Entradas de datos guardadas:
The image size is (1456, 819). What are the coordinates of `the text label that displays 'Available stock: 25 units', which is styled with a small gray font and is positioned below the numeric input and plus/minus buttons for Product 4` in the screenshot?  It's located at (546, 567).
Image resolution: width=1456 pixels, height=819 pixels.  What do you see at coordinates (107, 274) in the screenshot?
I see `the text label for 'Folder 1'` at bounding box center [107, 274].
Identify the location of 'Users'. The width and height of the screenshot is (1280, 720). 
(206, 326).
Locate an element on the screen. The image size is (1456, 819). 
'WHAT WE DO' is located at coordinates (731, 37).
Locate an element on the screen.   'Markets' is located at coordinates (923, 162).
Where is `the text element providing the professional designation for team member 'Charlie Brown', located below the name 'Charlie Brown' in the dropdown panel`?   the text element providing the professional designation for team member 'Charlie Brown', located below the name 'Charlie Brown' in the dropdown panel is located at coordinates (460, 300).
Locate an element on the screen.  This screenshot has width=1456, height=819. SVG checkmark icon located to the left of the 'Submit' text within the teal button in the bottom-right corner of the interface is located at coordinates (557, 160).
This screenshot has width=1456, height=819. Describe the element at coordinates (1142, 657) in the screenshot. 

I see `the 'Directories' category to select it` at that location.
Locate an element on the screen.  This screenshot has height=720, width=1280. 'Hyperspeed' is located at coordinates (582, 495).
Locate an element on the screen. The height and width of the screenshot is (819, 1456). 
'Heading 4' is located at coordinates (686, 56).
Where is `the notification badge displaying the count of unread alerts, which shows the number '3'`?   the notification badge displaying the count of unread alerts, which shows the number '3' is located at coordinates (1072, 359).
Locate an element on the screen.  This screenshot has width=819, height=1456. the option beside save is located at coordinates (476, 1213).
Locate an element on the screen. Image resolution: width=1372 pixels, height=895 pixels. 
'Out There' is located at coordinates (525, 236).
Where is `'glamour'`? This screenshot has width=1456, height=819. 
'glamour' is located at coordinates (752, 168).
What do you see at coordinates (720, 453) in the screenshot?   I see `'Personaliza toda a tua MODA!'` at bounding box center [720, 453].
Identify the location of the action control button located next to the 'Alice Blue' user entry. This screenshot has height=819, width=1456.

# Objetivo
Cuenta las líneas del listado que contienen la palabra "label" y responde solo con la cifra.

# Respuesta
2